Example: a load made up of an LED with its protective resistor is powered by a 15 V AC transformer output via a diode. During the positive half-wave, the current passes. During the negative half-wave, it doesn’t. The voltage at the terminals of the load (LED + resistance) will have the appearance shown if viewed with an oscilloscope.
What will be the visual effect? Well, the LED will illuminate less than if it was powered at 15 V DC, because the eye doesn’t have time to perceive the succession of turns on and off (50 times per second). Instead of perceiving it 50% of the time on and 50% of the time off, we’ll have the impression that its luminosity is 50% lower.
We need four diodes to obtain this rectification, in which the negative half-wave will no longer be suppressed, but will be made positive. These four diodes can be included in an integrated bridge, more convenient to wire, but not necessarily less bulky.

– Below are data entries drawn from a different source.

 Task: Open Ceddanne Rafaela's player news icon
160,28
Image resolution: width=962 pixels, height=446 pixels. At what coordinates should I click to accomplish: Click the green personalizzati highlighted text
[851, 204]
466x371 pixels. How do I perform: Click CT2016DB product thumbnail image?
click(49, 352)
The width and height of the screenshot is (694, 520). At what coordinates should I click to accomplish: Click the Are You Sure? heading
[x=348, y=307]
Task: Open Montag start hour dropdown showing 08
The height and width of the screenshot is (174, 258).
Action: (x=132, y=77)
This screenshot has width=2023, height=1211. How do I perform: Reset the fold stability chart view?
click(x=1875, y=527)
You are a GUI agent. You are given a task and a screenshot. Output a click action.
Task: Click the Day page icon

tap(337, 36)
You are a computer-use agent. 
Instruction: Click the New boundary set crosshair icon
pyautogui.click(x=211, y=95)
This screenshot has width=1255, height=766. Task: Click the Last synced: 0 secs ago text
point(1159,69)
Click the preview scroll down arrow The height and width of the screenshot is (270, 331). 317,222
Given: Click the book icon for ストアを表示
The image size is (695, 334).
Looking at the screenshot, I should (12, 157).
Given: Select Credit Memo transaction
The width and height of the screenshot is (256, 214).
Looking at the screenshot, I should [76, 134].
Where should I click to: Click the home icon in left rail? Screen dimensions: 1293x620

The schematic representation can take two apparently different forms, but representing exactly the same thing. The traditional shape in electronics is the diamond, but the arrangement of the diodes in this diamond shape may be difficult to apprehend for an uninitiated guy.
Personally, I prefer a representation that comes rather from electrotechnics, but which seems to me simpler, since all the diodes are drawn in the same direction.
Note: I have indicated by red circles — not to be confused with standardized symbols — wires that cross but are not connected. Drawing small bridges in these areas has long been out of the industry. If you want the wires to be connected, you put a big black dot on the crossing.
Now, we’d like, if the source current is alternative, getting something closer to the direct current. The current shape of the rectified voltage is far from it: it has a strong ripple. In the DCC case, since the source wave is rectangular, this problem is less important (however, there will be small gaps because the sides of the rectangles are not perfectly vertical). But if we use this diagram for coach lighting, we are at the mercy of bad wheel / rail contacts that will make the light flicker. We will therefore place a capacitor whose role will be to store electrical energy (it is a real reservoir, moreover, we speak of its capacity) when the input voltage is present and large, then to restore this energy to the load when this voltage is absent or low.
If you are using real strong rectifier diodes, the previous diagram is suitable. But even the smallest ones are relatively bulky and of unnecessarily great power for the currents involved, which are expressed in milliamperes. 1N4148 type switching diodes, very small, very cheap and very widespread, are suitable. Except… at power up!
Be aware that a discharged capacitor has by definition 0 V at its terminals, exactly like a simple piece of wire. This is called a short circuit. Of course, when it is getting charged, its voltage will increase, and the short circuit will disappear. Nevertheless, because of this, the charging current can be very large at the beginning, being limited only by the internal resistance of the source and wires. The poor diodes could suffer the consequences (it happened to me). A circuit composed of a diode V and a resistor R will therefore be added.
The circuit operates as follows: when the voltage VSOURCE is applied, the diode V is in reverse and cannot conduct. Thus, the capacitor C charging current in red passes through the resistor R which will limit it to a suitable value (here, with 15 V and 100 Ω, the peak current would be 15 V / 100 Ω = 0.15 A or 150 mA, perfectly permissible for 1N4148 diodes).
On the other hand, if the power supply is interrupted, the voltage of the charged capacitor is higher than that of the load; the diode V is forward and the current supplied to the load, in blue, passes through this diode, not through the resistor R.
Note that this circuit is perfectly valid if you replace the diode bridge with a decoder auxiliary output, which also has a limited current. The decoders are supposed to be short-circuit protected, but let’s not tempt fate…